We went to Cotabato City as it was the cheapest and quickest way to get back to Manila. We managed to find a hotel and found the city bristling with soldiers, police etc. Booked a flight out for the following evening and ran into serious trouble when we checked in for the flight. The airport had been taken over by the military, tanks rumbled around the perimeter, and helicopters continually buzzed overhead. Armed soldiers with machine-guns stood in strategic positions and occasional gunfire could be heard in the distant hills as government forces exchanged fire with the Moslem rebels. We got our baggage thoroughly searched by a soldier who then demanded to see our "permit to leave". No one had told us about this permit, and we were immediately marched off to see some colonel who asked us where we'd been in the last few days and how we'd managed to get into the city, which is a prohibited area to foreigners. We explained that no one had told us we weren't supposed to be there. The colonel phoned up Army Intelligence who rushed out to the airport in a jeep to interview us. The passport stamps showing we'd been in Sabah, a Moslem country, really excited them and we thought they were going to arrest us at one point; they grilled us, took fingerprints and generally made mountains out of molehills. Suddenly, as they were in the middle of inking my fingers for the umpteenth set of prints, they let us go! We got on the plane, and after all the fuss - during which our carving knife was confiscated as a dangerous weapon - the engines failed and the flight was delayed till the next morning.

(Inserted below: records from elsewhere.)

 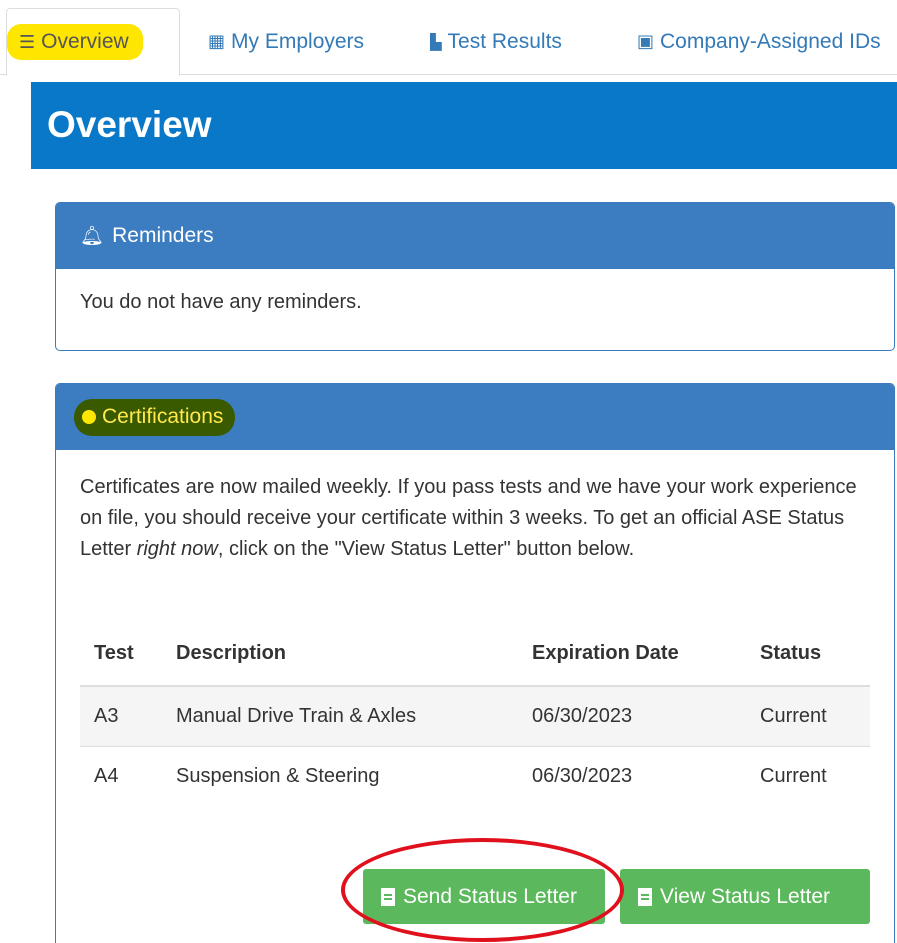 I want to click on cell-test: A3, so click(x=121, y=716).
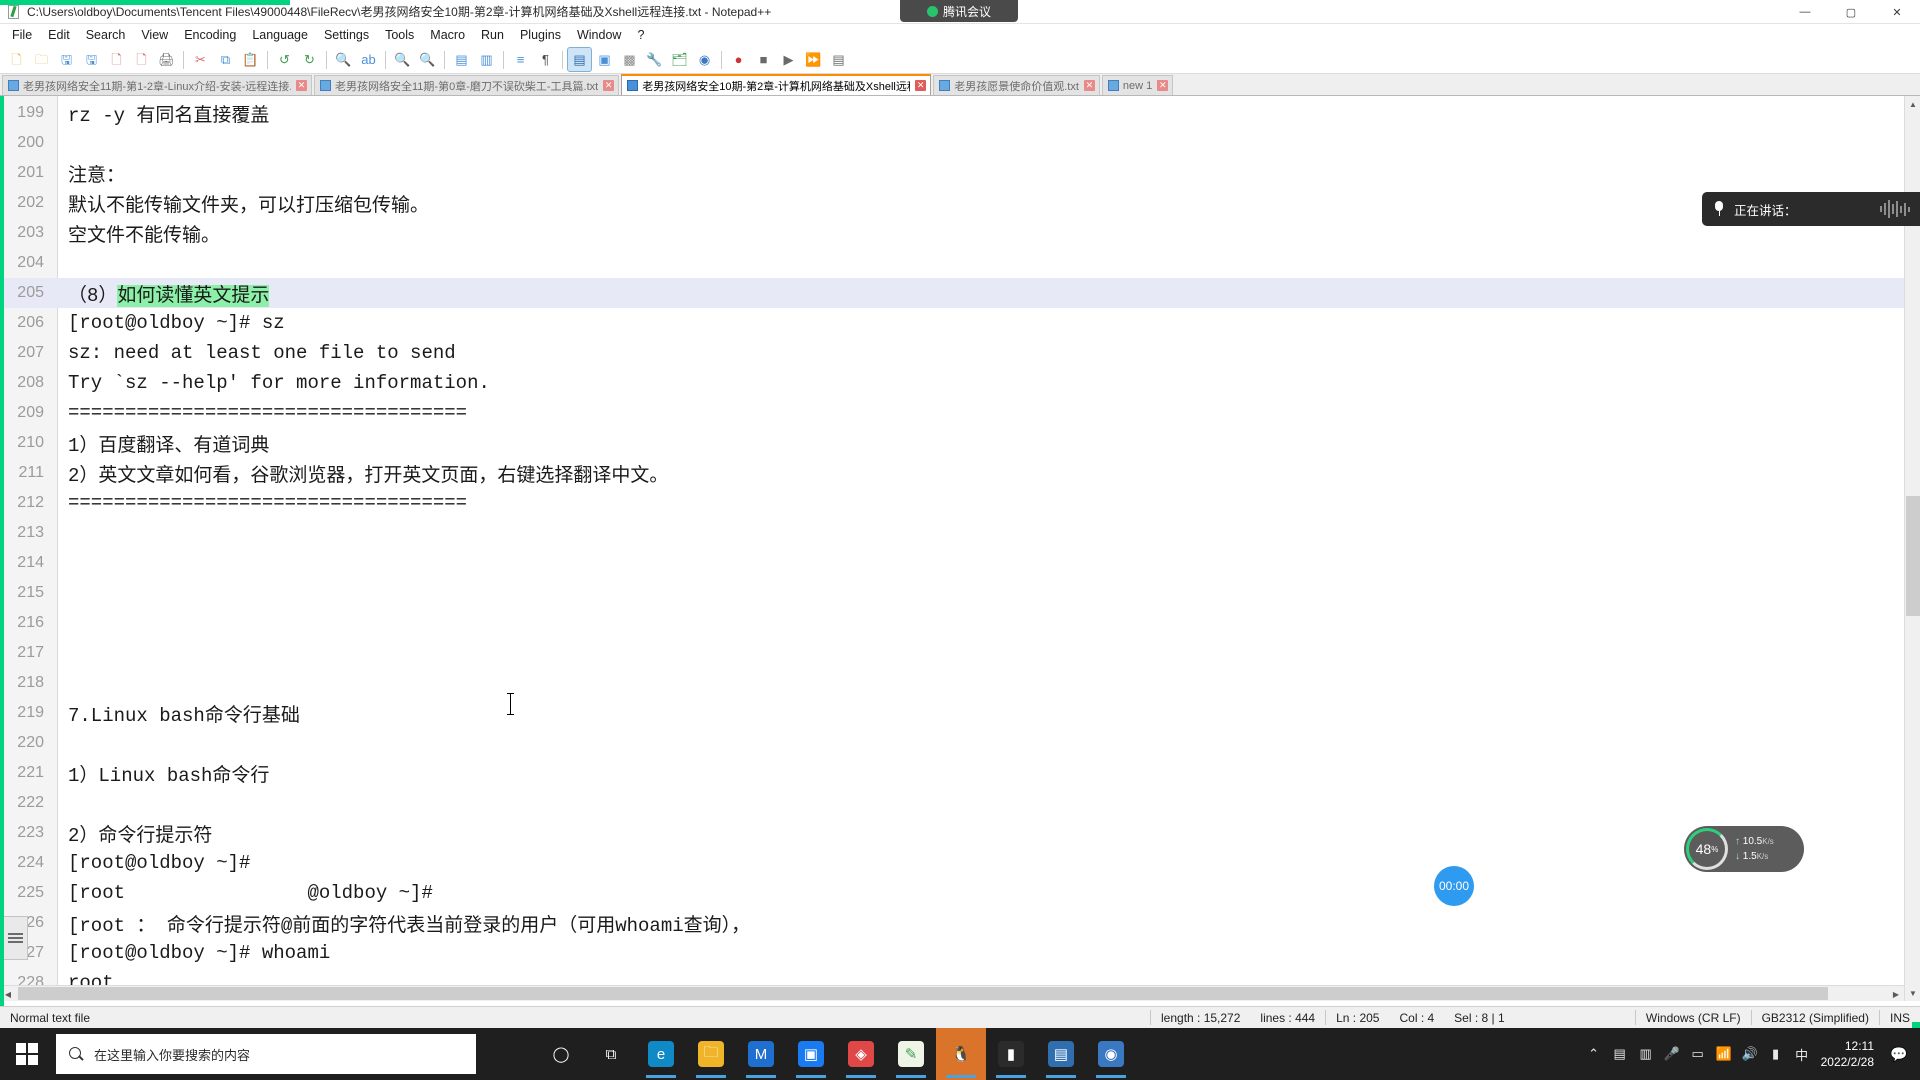  What do you see at coordinates (368, 60) in the screenshot?
I see `replace-icon: ab` at bounding box center [368, 60].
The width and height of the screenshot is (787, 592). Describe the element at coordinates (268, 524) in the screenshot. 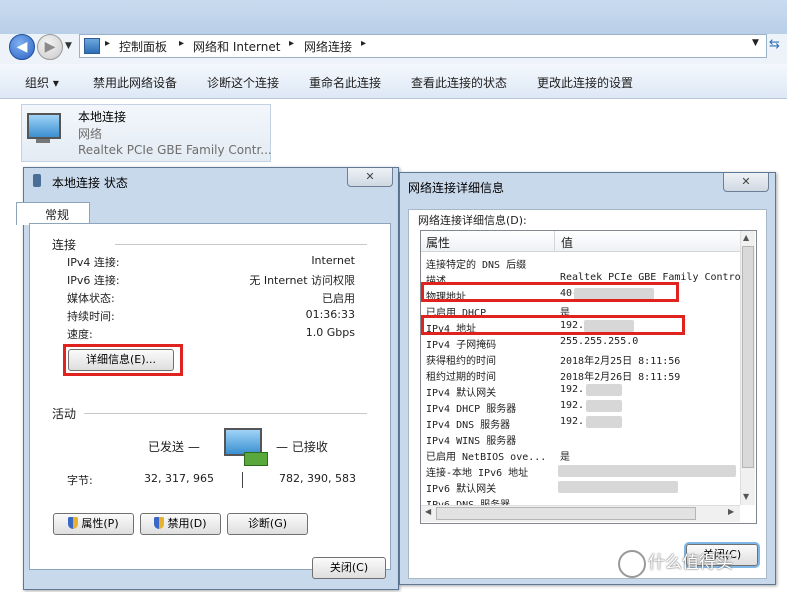

I see `diagnose-button: 诊断(G)` at that location.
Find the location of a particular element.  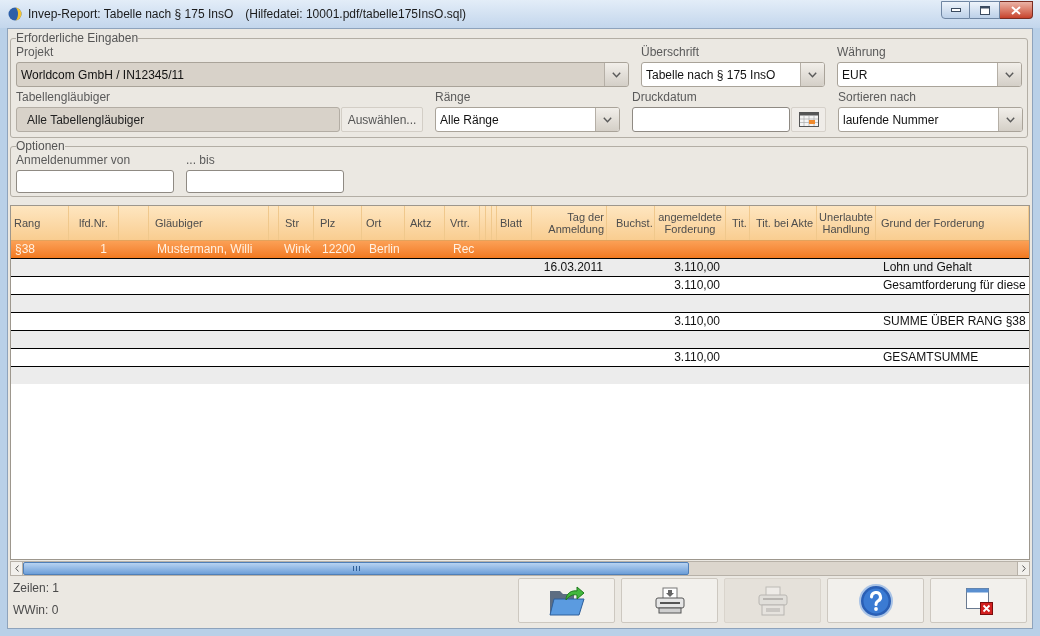

column-header: Vrtr. is located at coordinates (462, 223).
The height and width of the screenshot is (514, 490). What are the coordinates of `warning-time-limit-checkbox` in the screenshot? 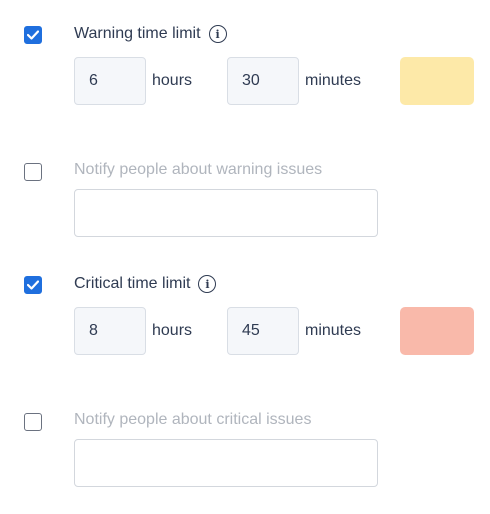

Even the following day wasn't without incident. The plane took off around 8am and we were over the sea halfway to Manila when there was an ominous smell of leaking fuel; the pilot made an unscheduled stop on the island of Cebu, making an emergency landing with several fire engines waiting for us on the runway. We transferred to a second plane and finally reached Manila nearly 24 hours late. We left for Seoul, the Korean capital, on Sunday May 2nd by Korean Airlines. On arrival, I immediately clashed with the Quarantine Officer who, before my very eyes, destroyed my two large bunches of bananas.

We saw English papers at the Embassy in Seoul but still don't know who won the Cup or the League; I imagine Liverpool won or drew that final last game and the club is split in two at Tipton as Wolves & Albion changed places! I sincerely hope Wolves won and somehow stayed in Division One; not because I love Wolves but because it would be great to see unfashionable QPR as champs. Confirm my worst fears on this point in your next letter.

Best wishes

Tony


[Editor's note: Wolves did indeed lose their final match of the season 3-1 to Liverpool, consigning them to Division Two while Liverpool won the title at QPR's expense. Albion were promoted back to Division One with a memorable Tony Brown goal away at Oldham.]